- Species: Dionaea muscipula
- Cultivar: 'Wacky Traps'
- Origin: Cresco Nursery, Netherlands, 1996

= Dionaea muscipula 'Wacky Traps' =

Cultivar of carnivorous plant

Dionaea muscipula 'Wacky Traps' is a cultivar of Dionaea muscipula, the Venus flytrap. Dionaea muscipula 'Wacky Traps' was a clone produced by Cresco Nursery in the Netherlands through tissue culture. This particular clone was discovered in a tray of a bunch of mutants by Mike Ross. It has also been called "Bart Simpson," coined by Ed Read, because of the resemblance of the plant to the animated character's spiky hair. The plant is an extremely slow grower. It has abnormally thick traps and petioles, which are probably the reason why 'Wacky Traps' has trouble closing its traps quickly. It takes several minutes trap closure even with repeated teasing of the trigger hairs.
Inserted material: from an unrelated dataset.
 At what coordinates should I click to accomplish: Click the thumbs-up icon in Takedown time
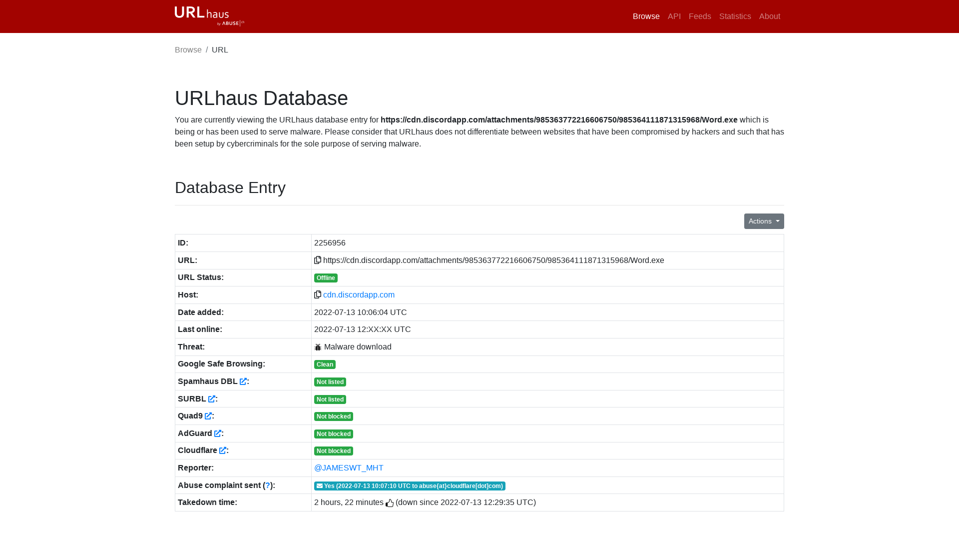point(390,503)
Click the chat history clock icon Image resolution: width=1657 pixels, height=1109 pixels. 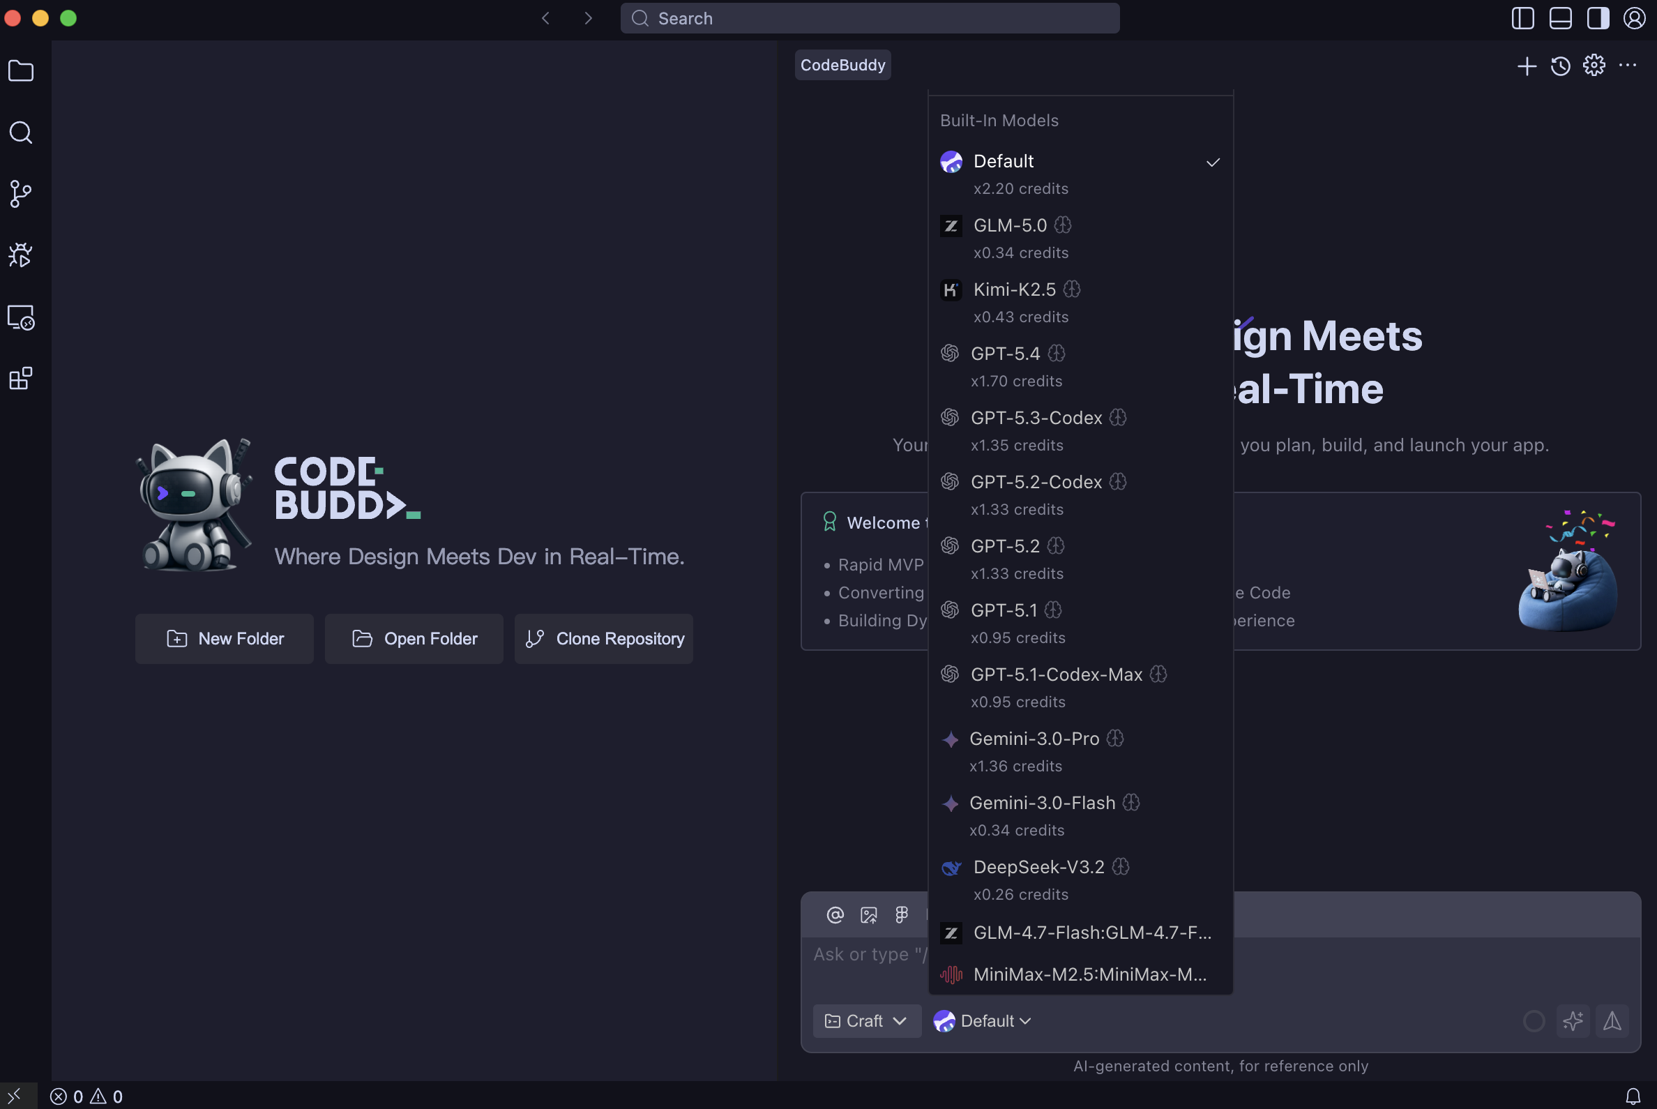1560,66
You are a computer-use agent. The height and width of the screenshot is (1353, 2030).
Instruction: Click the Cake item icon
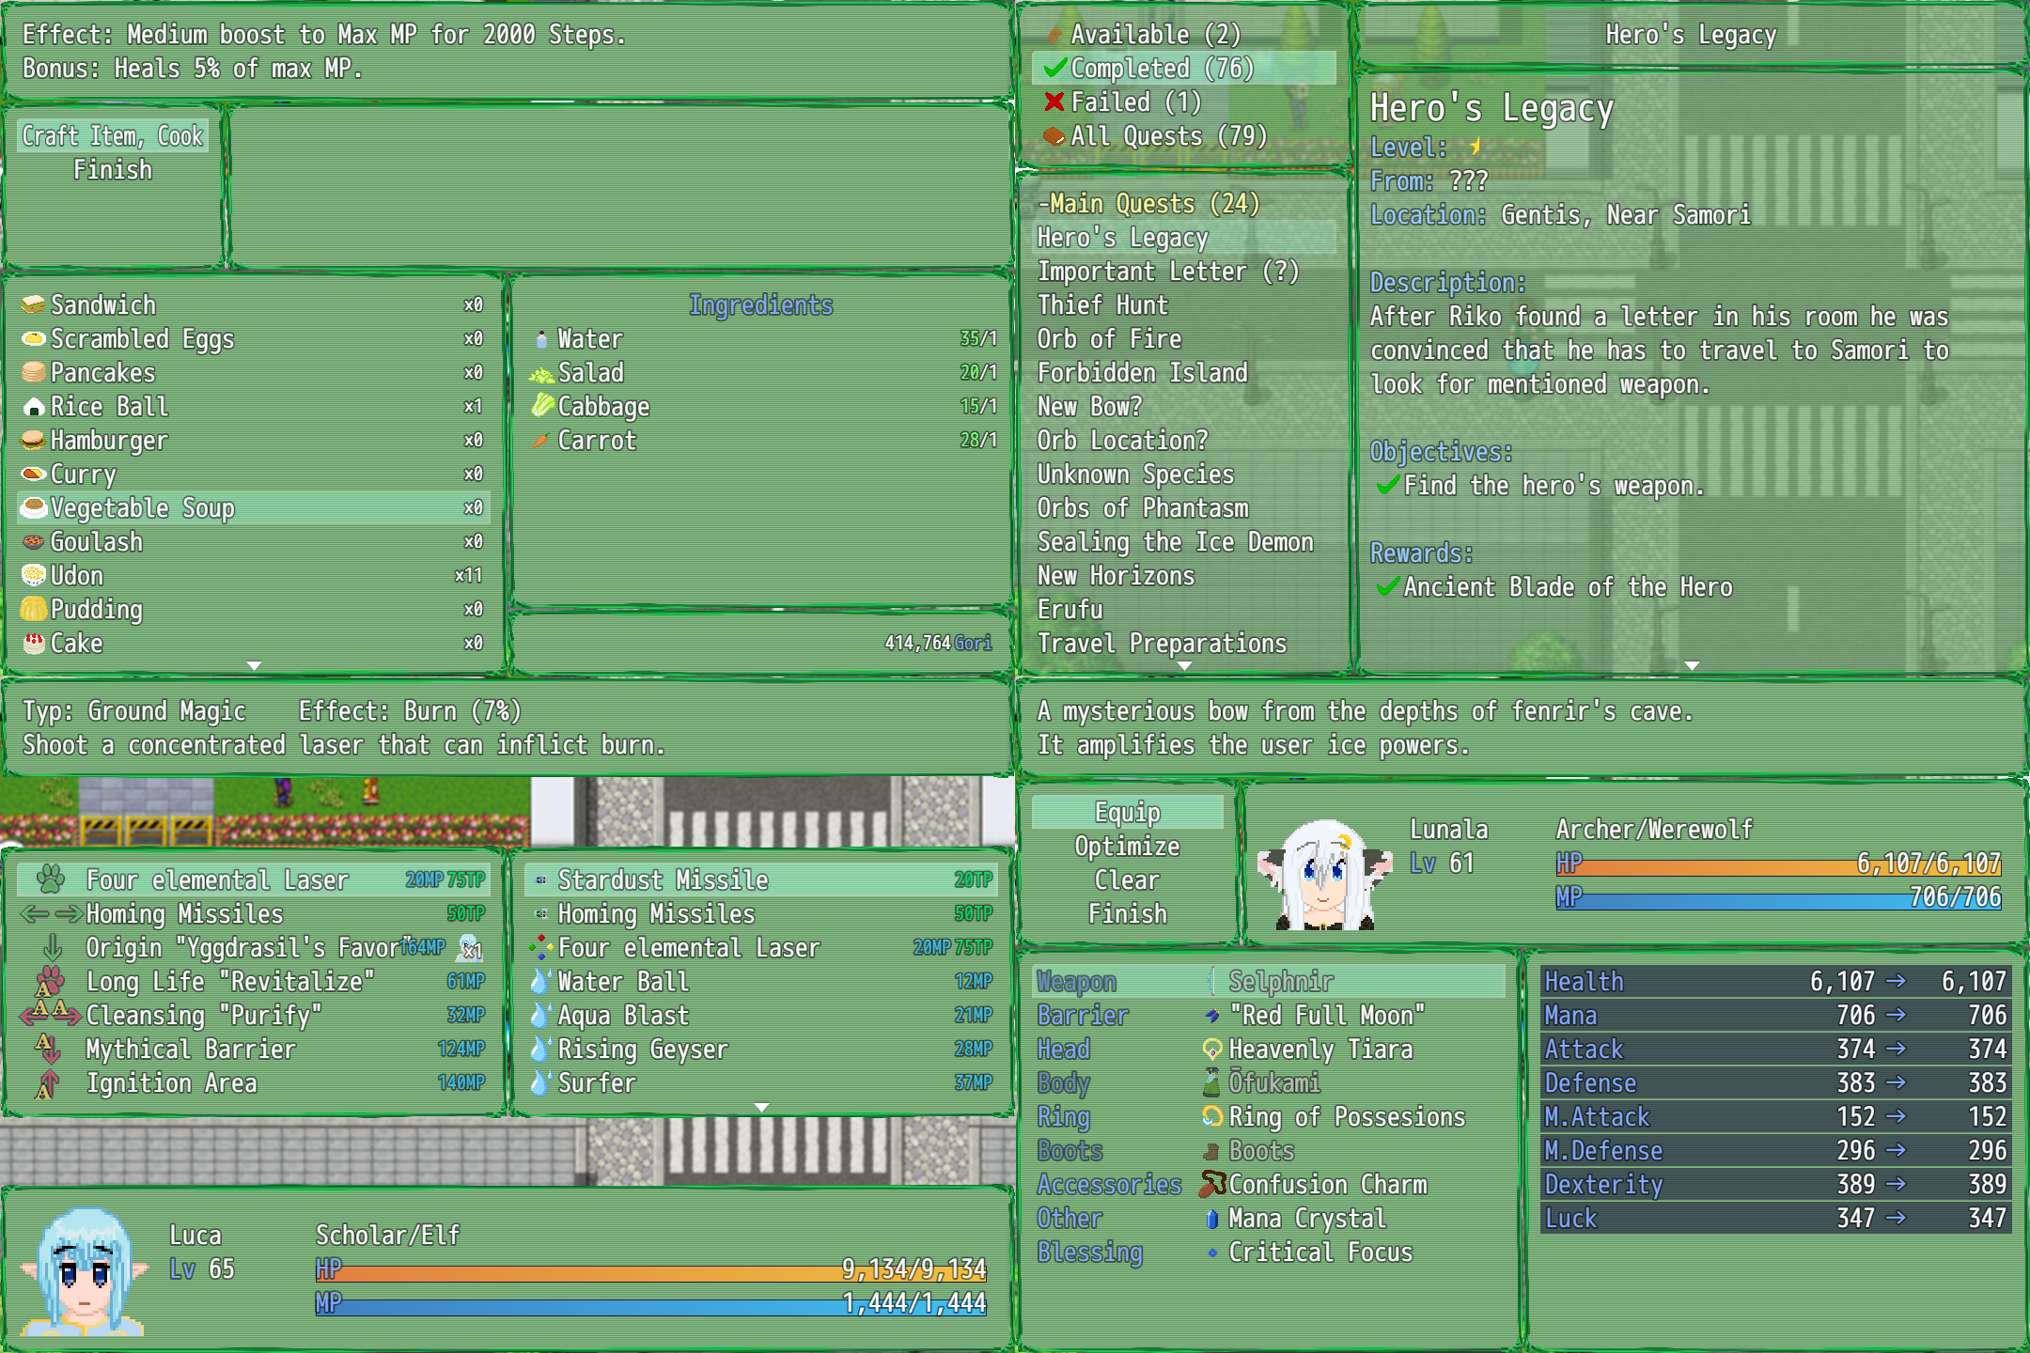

Robert Ziemer has tried unsuccessfully to sexually propagate Dionaea 'Wacky Traps'. He suggested that the stigma of the flower is deformed and unreceptive to pollen. He also states that the pollen appears to be normal.

The cultivar was formally registered with the International Carnivorous Plant Society on December 6, 2006, by Barry Rice.